“My first three years (1,095 days) in solitary were pure horror. I was put in solitary at the county jail the minute I was arrested,” recounts Judith Vazquez, who many consider to be a political prisoner, in her essay entitled ‘On the Verge of Hell.’ Vazquez was arrested in 1992 and sentenced 30 years to life in 1995 for first-degree murder, a crime she maintains she did not commit. She’s currently being held in the Edna Mahan Correctional Facility for Women in Clinton, New Jersey.
“After I arrived at state prison, I suffered years of rape by guards. I became pregnant and was forced to abort in my cell without any medical aid,” she wrote in the book ‘Hell Is a Very Small Place: Voices from Solitary Confinement.’
Over Memorial Day weekend, Vazquez and others will be memorialized through film and mural by the Smithsonian Asian Pacific American Center in Washington DC. The Arts and Industries building where the exhibit, which includes work from artists, dancers and poets, is being held has been closed since 2004. “[O]ne of those artists, muralist Vaimoana Niumeitolu, has decided to honor incarcerated prisoners of color, including Vasquez, whose complicated identities are confined to a cell,” wrote Think Progress, which covered the exhibit.
“I really want… [people] to take away questions. What is this? Who is she? Who is he? Why are they honoring this? What is that design? I really want… [people] to have questions and go look that up and have conversations, rather than just being like ‘Wow this is cool, this is great,’” said Niumeitolu after being questioned why she created the exhibit by Think Progress.
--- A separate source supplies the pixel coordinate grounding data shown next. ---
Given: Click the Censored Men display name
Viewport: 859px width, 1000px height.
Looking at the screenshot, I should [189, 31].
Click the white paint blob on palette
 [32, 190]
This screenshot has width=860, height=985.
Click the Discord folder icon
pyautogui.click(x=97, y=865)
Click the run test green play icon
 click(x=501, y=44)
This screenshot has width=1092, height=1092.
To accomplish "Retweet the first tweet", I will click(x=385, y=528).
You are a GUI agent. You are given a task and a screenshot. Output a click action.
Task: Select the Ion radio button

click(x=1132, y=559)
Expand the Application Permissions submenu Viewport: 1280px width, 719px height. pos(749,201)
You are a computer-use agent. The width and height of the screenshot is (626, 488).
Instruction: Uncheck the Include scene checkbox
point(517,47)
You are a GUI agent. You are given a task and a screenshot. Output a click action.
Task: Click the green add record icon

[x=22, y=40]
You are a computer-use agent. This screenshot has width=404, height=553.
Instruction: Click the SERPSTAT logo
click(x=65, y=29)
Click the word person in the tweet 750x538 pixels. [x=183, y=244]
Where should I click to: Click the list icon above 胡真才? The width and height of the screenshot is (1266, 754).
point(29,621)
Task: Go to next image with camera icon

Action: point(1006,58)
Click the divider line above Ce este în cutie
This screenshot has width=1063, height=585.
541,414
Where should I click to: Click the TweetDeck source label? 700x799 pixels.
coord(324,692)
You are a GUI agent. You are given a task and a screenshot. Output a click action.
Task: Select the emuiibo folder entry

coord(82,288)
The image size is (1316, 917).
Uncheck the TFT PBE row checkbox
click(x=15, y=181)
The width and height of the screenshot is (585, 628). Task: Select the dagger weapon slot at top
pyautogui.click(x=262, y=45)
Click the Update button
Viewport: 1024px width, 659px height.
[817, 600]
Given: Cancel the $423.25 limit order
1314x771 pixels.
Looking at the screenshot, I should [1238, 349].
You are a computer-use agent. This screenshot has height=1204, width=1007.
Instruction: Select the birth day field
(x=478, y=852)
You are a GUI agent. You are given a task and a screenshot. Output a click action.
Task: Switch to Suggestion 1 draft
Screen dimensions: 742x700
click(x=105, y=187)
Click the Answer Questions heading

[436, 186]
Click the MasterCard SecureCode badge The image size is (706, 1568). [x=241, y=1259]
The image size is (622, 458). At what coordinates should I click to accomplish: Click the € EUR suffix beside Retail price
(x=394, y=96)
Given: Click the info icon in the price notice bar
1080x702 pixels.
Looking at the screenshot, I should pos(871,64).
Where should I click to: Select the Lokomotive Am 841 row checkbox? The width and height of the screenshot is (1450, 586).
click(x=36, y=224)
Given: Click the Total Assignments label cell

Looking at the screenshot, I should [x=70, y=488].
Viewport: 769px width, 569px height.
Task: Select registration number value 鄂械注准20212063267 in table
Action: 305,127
Other prisoners being commemorated include Assata Shakur and Sundiata Acoli, both former members of the Black Panther Party, who were accused of killing a New Jersey State Trooper. Oscar Lopez Rivera, a Puerto Rican nationalist and one of the leaders of the Armed Forces of National Liberation (FALN), and Ojore Lutalo, a former member of the Black Liberation Army, are also featured.